• _Task prompt_:
Skip all pictures; return exactly the lines from the one containing "This screenshot has width=868, height=388." through the end of the data.

• _Stored records_:
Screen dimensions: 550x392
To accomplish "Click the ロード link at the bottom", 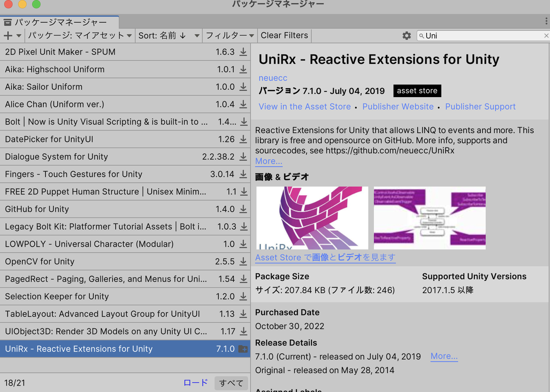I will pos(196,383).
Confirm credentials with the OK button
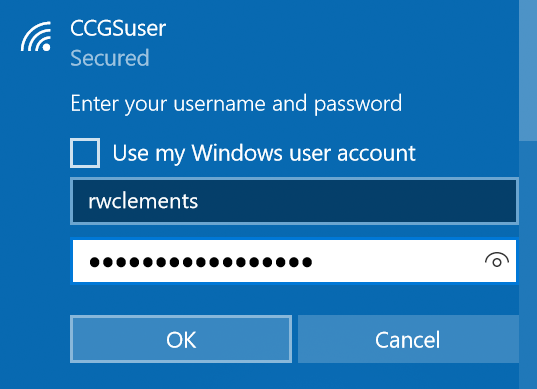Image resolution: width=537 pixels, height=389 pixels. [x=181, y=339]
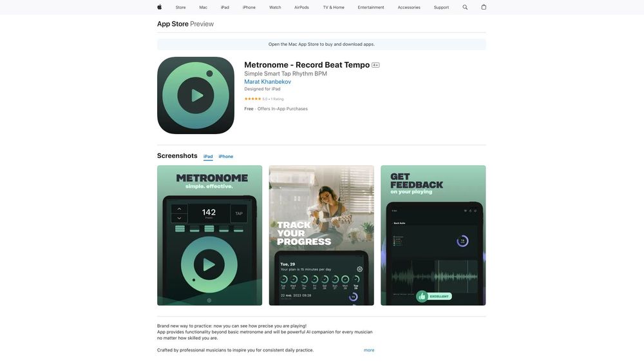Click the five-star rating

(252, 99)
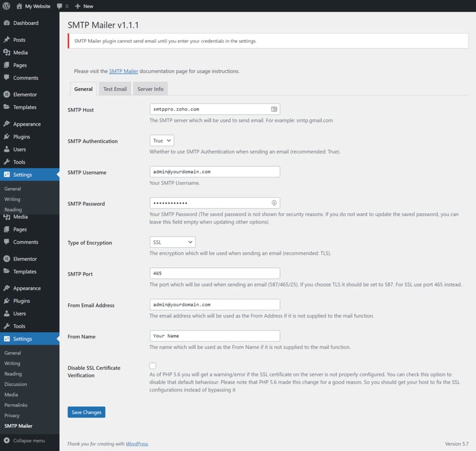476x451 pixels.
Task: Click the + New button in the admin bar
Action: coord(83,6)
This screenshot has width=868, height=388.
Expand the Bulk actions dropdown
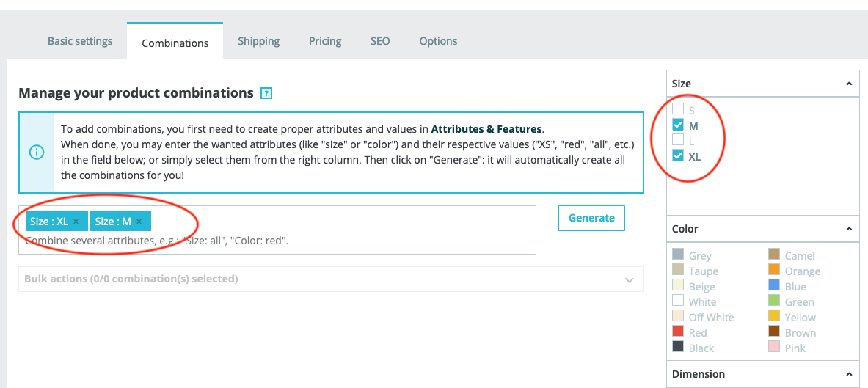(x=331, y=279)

• _Answer area_:
This screenshot has width=868, height=388.
Expand the Bulk actions dropdown
(x=331, y=279)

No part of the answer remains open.